[BEGIN AVAILABLE DATA]
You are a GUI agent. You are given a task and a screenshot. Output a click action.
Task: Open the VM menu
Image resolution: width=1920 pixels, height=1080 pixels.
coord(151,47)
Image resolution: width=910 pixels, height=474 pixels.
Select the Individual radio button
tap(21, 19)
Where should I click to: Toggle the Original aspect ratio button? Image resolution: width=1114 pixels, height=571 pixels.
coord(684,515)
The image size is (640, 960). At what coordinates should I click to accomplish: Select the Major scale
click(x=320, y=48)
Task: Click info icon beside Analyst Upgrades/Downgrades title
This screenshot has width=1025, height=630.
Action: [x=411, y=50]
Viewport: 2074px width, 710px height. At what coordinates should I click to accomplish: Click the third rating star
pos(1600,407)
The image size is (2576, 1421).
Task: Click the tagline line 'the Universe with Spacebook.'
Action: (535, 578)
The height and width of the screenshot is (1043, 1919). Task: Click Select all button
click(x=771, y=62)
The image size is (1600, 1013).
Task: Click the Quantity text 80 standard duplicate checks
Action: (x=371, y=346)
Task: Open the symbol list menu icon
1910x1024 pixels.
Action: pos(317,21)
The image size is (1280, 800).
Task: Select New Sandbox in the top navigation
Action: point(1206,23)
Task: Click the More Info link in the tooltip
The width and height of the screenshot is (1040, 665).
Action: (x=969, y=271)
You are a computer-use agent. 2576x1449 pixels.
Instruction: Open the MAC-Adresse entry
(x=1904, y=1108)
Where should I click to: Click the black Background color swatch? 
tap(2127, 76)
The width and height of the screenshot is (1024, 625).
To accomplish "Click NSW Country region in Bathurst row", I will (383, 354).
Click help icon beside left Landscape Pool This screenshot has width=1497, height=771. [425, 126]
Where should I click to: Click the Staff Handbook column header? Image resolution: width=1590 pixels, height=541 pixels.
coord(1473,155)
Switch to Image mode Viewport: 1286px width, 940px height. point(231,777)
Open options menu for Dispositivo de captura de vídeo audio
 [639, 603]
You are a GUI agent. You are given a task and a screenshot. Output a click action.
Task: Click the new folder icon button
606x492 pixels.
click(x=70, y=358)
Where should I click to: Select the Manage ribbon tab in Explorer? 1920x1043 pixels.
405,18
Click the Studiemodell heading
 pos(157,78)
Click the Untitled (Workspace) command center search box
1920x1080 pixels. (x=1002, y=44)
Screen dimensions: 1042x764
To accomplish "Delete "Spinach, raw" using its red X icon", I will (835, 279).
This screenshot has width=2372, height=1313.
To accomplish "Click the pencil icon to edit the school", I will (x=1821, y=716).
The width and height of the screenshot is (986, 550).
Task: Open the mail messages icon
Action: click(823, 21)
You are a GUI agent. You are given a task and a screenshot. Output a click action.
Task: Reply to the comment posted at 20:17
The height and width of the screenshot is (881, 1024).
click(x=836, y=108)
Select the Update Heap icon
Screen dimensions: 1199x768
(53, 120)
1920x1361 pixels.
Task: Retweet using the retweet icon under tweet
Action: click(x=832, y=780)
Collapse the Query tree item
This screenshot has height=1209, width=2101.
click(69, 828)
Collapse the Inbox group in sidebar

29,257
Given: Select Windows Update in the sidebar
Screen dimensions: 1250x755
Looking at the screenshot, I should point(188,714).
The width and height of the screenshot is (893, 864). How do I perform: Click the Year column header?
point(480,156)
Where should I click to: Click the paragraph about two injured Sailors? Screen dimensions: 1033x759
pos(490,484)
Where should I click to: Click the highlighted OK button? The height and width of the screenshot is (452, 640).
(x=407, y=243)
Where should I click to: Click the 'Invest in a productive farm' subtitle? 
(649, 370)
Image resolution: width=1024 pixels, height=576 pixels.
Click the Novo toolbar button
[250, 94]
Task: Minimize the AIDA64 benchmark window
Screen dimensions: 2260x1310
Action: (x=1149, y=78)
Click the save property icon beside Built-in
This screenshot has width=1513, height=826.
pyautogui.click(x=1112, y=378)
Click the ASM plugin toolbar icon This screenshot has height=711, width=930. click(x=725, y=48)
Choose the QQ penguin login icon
[END AVAILABLE DATA]
▶ [STATED TASK]: List every line above that contains the word "header". Case counts.

▶ [ANSWER TO THIS PROBLEM]:
Where should I click to: Click the Staff Handbook column header? Image resolution: width=1590 pixels, height=541 pixels.
The width and height of the screenshot is (893, 864). How do I perform: Click the Year column header?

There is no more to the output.